HNC is found primarily in dense molecular clouds, though it is ubiquitous in the interstellar medium. Its abundance is closely linked to the abundances of other nitrogen-containing compounds. HNC is formed primarily through the dissociative recombination of HNCH^{+} and H_{2}NC^{+}, and it is destroyed primarily through ion-neutral reactions with H_{3}^{+} and C^{+}. Rate calculations were done at 3.16 × 10^{5} years, which is considered early time, and at 20 K, which is a typical temperature for dense molecular clouds.

Formation Reactions
| Reactant 1 | Reactant 2 | Product 1 | Product 2 | Rate constant | Rate/[H_{2}]^{2} | Relative Rate |
| HCNH^{+} | e^{−} | HNC | H | 9.50×10^{−8} | 4.76×10^{−25} | 3.4 |
| H_{2}NC^{+} | e^{−} | HNC | H | 1.80×10^{−7} | 1.39×10^{−25} | 1.0 |
Destruction Reactions
| Reactant 1 | Reactant 2 | Product 1 | Product 2 | Rate constant | Rate/[H_{2}]^{2} | Relative Rate |
| H+3 | HNC | HCNH^{+} | H_{2} | 8.10×10^{−9} | 1.26×10^{−24} | 1.7 |
| C^{+} | HNC | C_{2}N^{+} | H | 3.10×10^{−9} | 7.48×10^{−25} | 1.0 |

These four reactions are merely the four most dominant, and thus the most significant in the formation of the HNC abundances in dense molecular clouds; there are dozens more reactions for the formation and destruction of HNC. Though these reactions primarily lead to various protonated species, HNC is linked closely to the abundances of many other nitrogen containing molecules, for example, NH_{3} and CN. The abundance HNC is also inexorably linked to the abundance of HCN, and the two tend to exist in a specific ratio based on the environment. This is because the reactions that form HNC can often also form HCN, and vice versa, depending on the conditions in which the reaction occurs, and also that there exist isomerization reactions for the two species.

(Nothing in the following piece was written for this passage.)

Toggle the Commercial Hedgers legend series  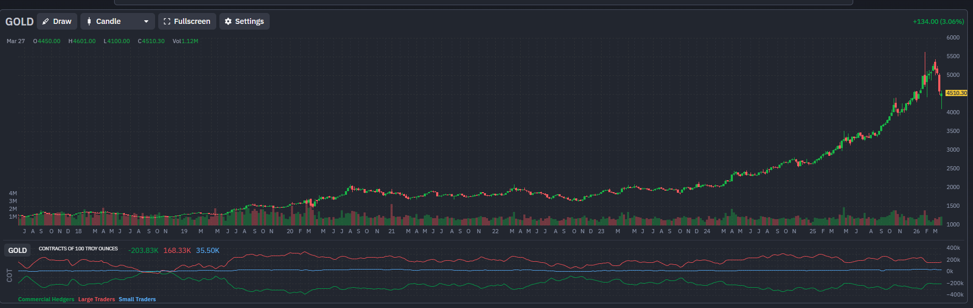(x=46, y=299)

==Astronomical detections==

HCN (not HNC) was first detected in June 1970 by L. E. Snyder and D. Buhl using the 36-foot radio telescope of the National Radio Astronomy Observatory. The main molecular isotope, H^{12}C^{14}N, was observed via its J = 1→0 transition at 88.6 GHz in six different sources: W3 (OH), Orion A, Sgr A(NH3A), W49, W51, DR 21(OH). A secondary molecular isotope, H^{13}C^{14}N, was observed via its J = 1→0 transition at 86.3 GHz in only two of these sources: Orion A and Sgr A(NH3A). HNC was then later detected extragalactically in 1988 using the IRAM 30-m telescope at the Pico de Veleta in Spain. It was observed via its J = 1→0 transition at 90.7 GHz toward IC 342.

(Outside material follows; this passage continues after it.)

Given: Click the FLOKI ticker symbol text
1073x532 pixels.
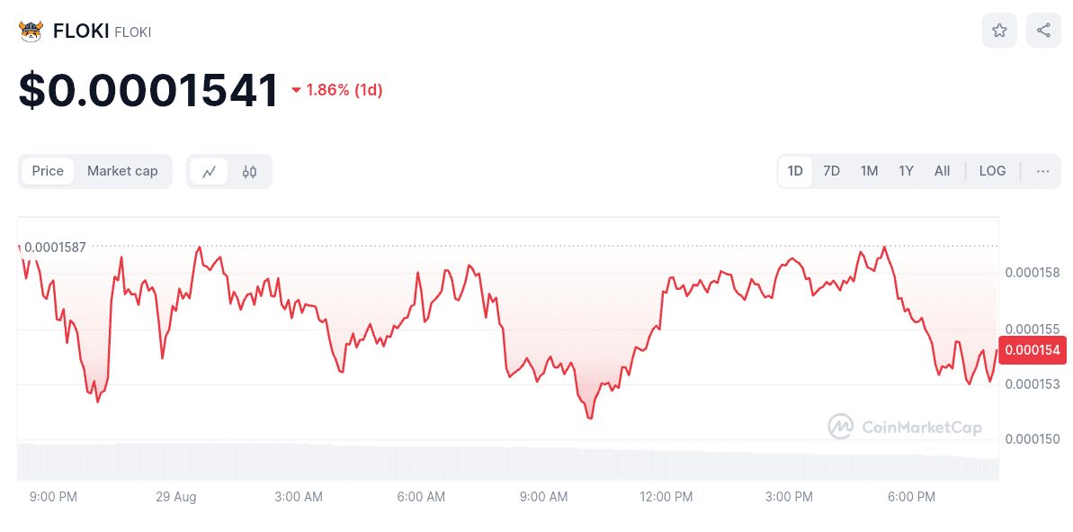Looking at the screenshot, I should pyautogui.click(x=133, y=32).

A number of detections have been made towards the end of confirming the temperature dependence of the abundance ratio of [HNC]/[HCN]. A strong fit between temperature and the abundance ratio would allow observers to spectroscopically detect the ratio and then extrapolate the temperature of the environment, thus gaining great insight into the environment of the species. The abundance ratio of rare isotopes of HNC and HCN along the OMC-1 varies by more than an order of magnitude in warm regions versus cold regions. In 1992, the abundances of HNC, HCN, and deuterated analogs along the OMC-1 ridge and core were measured and the temperature dependence of the abundance ratio was confirmed. A survey of the W 3 Giant Molecular Cloud in 1997 showed over 24 different molecular isotopes, comprising over 14 distinct chemical species, including HNC, HN^{13}C, and H^{15}NC. This survey further confirmed the temperature dependence of the abundance ratio, [HNC]/[HCN], this time even confirming the dependence of the isotopomers.

These are not the only detections of importance of HNC in the interstellar medium. In 1997, HNC was observed along the TMC-1 ridge and its abundance relative to HCO^{+} was found to be constant along the ridge—this led credence to the reaction pathway that posits that HNC is derived initially from HCO^{+}. One significant astronomical detection that demonstrated the practical use of observing HNC occurred in 2006, when abundances of various nitrogenous compounds (including HN^{13}C and H^{15}NC) were used to determine the stage of evolution of the protostellar core Cha-MMS1 based on the relative magnitudes of the abundances.

On 11 August 2014, astronomers released studies, using the Atacama Large Millimeter/Submillimeter Array (ALMA) for the first time, that detailed the distribution of HCN, HNC, H_{2}CO, and dust inside the comae of comets C/2012 F6 (Lemmon) and C/2012 S1 (ISON).